Tengo un conjunto de series de tiempo etiquetadas, y quiero usar el algoritmo K-means para verificar si recuperaré una etiqueta similar o no. Mi matriz X será NXM, donde N es el número de series de tiempo y M es la longitud de los datos como se mencionó anteriormente.

¿Alguien sabe como hacer esto? Por ejemplo, ¿cómo podría modificar este código MATLAB de k-medias para que funcione con datos de series de tiempo? Además, me gustaría poder usar diferentes métricas de distancia además de la distancia euclidiana.

Para ilustrar mejor mis dudas, aquí está el código que modifiqué para los datos de series de tiempo:

% Check if second input is centroids if ~isscalar(k) c=k; k=size(c,1); else c=X(ceil(rand(k,1)*n),:); % assign centroid randomly at start end % allocating variables g0=ones(n,1); gIdx=zeros(n,1); D=zeros(n,k); % Main loop converge if previous partition is the same as current while any(g0~=gIdx) % disp(sum(g0~=gIdx)) g0=gIdx; % Loop for each centroid for t=1:k % d=zeros(n,1); % Loop for each dimension for s=1:n D(s,t) = sqrt(sum((X(s,:)-c(t,:)).^2)); end end % Partition data to closest centroids [z,gIdx]=min(D,[],2); % Update centroids using means of partitions for t=1:k % Is this how we calculate new mean of the time series? c(t,:)=mean(X(gIdx==t,:)); end end


Las series de tiempo suelen ser de alta dimensión. Y necesitas una función de distancia especializada para compararlos por similitud. Además, puede haber valores atípicos.

k-means está diseñado para espacios de baja dimensión con una distancia euclidiana (significativa). No es muy robusto hacia los valores atípicos, ya que les da un peso cuadrado.

No me parece una buena idea usar k-means en datos de series de tiempo. Intente buscar algoritmos de agrupamiento más modernos y robustos. Muchos le permitirán usar funciones de distancia arbitrarias, incluidas distancias de series de tiempo como DTW.




Si realmente desea utilizar la agrupación en clúster, entonces, dependiendo de su aplicación, podría generar un vector de características de baja dimensión para cada serie temporal. Por ejemplo, use la media de series de tiempo, la desviación estándar, la frecuencia dominante de una transformada de Fourier, etc. Esto sería adecuado para usar con k-means, pero si le proporcionará resultados útiles depende de su aplicación específica y del contenido de su tiempo. serie.

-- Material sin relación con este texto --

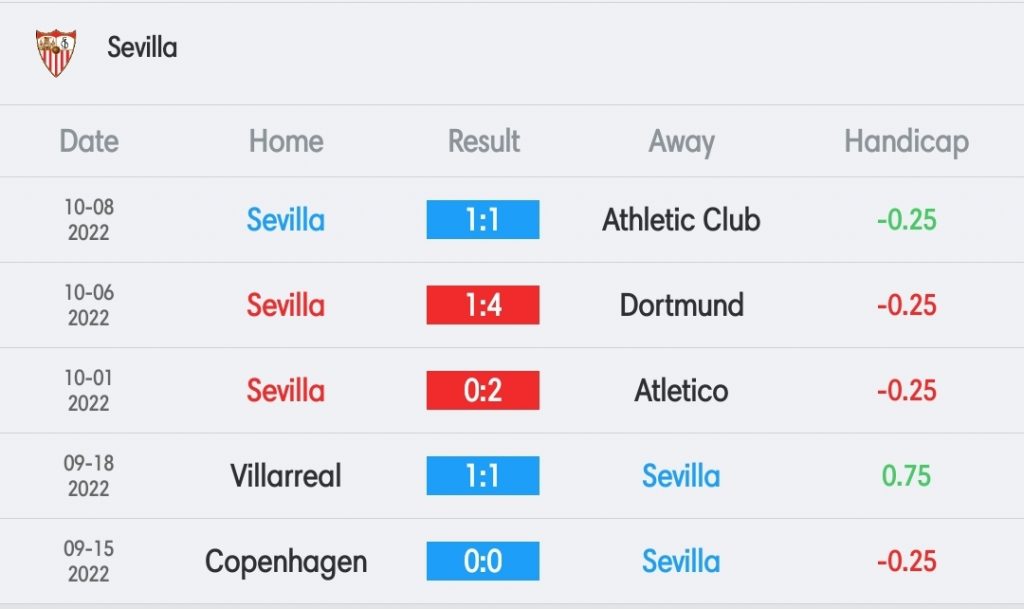Select the Handicap column header
The image size is (1024, 609).
pyautogui.click(x=906, y=142)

Tampoco creo que k-means sea la manera correcta de hacerlo. Como @ Anony-Mousse sugirió que puede utilizar DTW . De hecho, tuve el mismo problema para uno de mis proyectos y escribí mi propia clase para eso en Python. La lógica es;

  1. Crea tus combinaciones de todos los clústeres. k es para el conteo de conglomerados y n es para el número de series. El número de artículos devueltos debe ser n! / k! / (nk)! n! / k! / (nk)! . Estos serían algo así como centros potenciales.
  2. Para cada serie, calcule las distancias para cada centro en cada grupo de grupos y asígnelo al mínimo.
  3. Para cada grupo de grupos, calcule la distancia total dentro de grupos individuales.
  4. Elige el mínimo.

Y, la implementación de Python está here si está interesado.